L’épingle du jeu de Bruno Grégoire

En de brefs poèmes ciselés en vers brefs eux aussi, autour des thèmes prégnants de la brûlure, du tourment, le poète sait tirer parti – et donc, forcément son épingle d’un jeu qui serait trop ordinaire – des aphorismes qui cinglent (« on n’apprend pas la solitude/ on l’endure/ ou on l’œuvre »), des « banalités » apparentes qui cachent des morsures ou des manques, et surtout des interpellations à cet « ami »  auquel les textes sont adressés, comme des invites à mieux vivre ?

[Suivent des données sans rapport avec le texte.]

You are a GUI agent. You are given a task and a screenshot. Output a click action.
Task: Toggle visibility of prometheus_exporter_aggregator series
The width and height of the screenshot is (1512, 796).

Une lecture pourrait s’enhardir à trouver la réponse à ce « feu » qui brûle en chaque texte dans un extrait de la seconde partie du livre « Sans » : n’est-ce pas un apologue qui propose, mine de rien, sous le couvert d’un personnage presque anonyme, manquant pour tout dire :

Sans

joue avec le feu

sue et pense la danse

des flammes

Les bords, les bouts, les limites ordonnent une poésie qui touche, surprend par ses fausses douceurs, ses rosseries envers soi, qui sait dire sans forcer le poids de l’enfance amère, les murs au-delà des mots, le « jardin » dont il aime la terre.

J’ai grandi ailleurs trop longtemps

pour  désapprendre l’alphabet du sable 

ou

la nuit

a conquis ses territoires

Cette poésie, qui se tient « juste au bord », dans une élégance rare tissée de sobriété et de justesse du verbe (parfois jusqu’à la blessure), questionne, happe la brièveté du monde, ce « feu/ qu’on a mis un temps fou/ à faire vivre - / pour qu’il n’en finisse plus/ de mourir ? ».